Problem 1 >>
In the physics problems below, what is the width of the slit the laser beam passes through?
Problem 2 >>
Pick up the physics problems below after their final sentence and carry them on.

Excerpted passage >>
****************************************

A rocket ship flies past the earth at 91.0% of the speed of light. Inside, an astronaut who is undergoing a physical examination is having his height measured while he is lying down parallel to the direction in which the ship is moving. (a) If his height is measured to be 2.00 m by his doctor inside the ship, what height would a person watching this from the earth measure? (b) If the earth-based person had measured 2.00 m, what would the doctor in the spaceship have measured for the astronaut’s height? Is this a reasonable height?

A horizontal beam of laser light of wavelength 585 nm passes through a narrow slit that has width 0.0620 mm. The intensity of the light is measured on a vertical screen that is 2.00 m from the slit. (a) What is the minimum uncertainty in the vertical component of the momentum of each photon in the beam after the photon has passed through the slit? (b) Use the result of part (a) to estimate the width of the central diffraction maximum that is observed on the screen.

****************************************

Source material >>
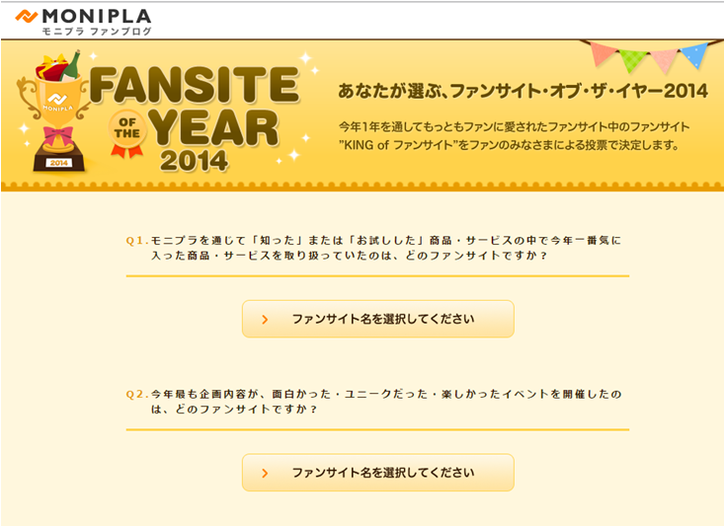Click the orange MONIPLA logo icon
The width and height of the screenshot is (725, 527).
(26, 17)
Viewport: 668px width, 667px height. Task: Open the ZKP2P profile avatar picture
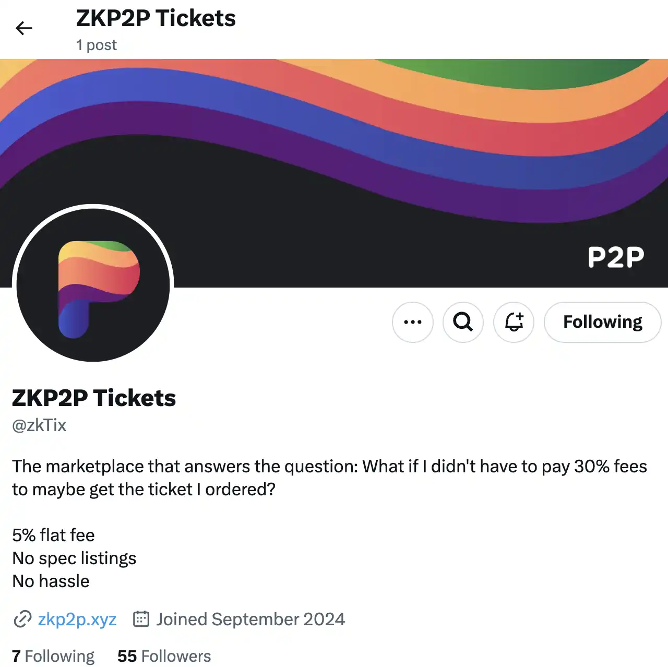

****************************************

Answer box 1 >>
The slit is 0.0620 mm wide.

Answer box 2 >>
An ultrashort pulse has a duration of 9.00 fs and produces light at a wavelength of 556 nm. What are the momentum and momentum uncertainty of a single photon in the pulse?

For crystal diffraction experiments (discussed in Section 39.1), wavelengths on the order of 0.20 nm are often appropriate. Find the energy in electron volts for a particle with this wavelength if the particle is (a) a photon.

An electron has a de Broglie wavelength of 2.80x10^-10 m. Determine (a) the magnitude of its momentum and (b) its kinetic energy (in joules and in electron volts).

An alpha particle (m = 6.64x10^-27 kg) emitted in the radioactive decay of uranium-238 has an energy of 4.20 MeV. What is its de Broglie wavelength?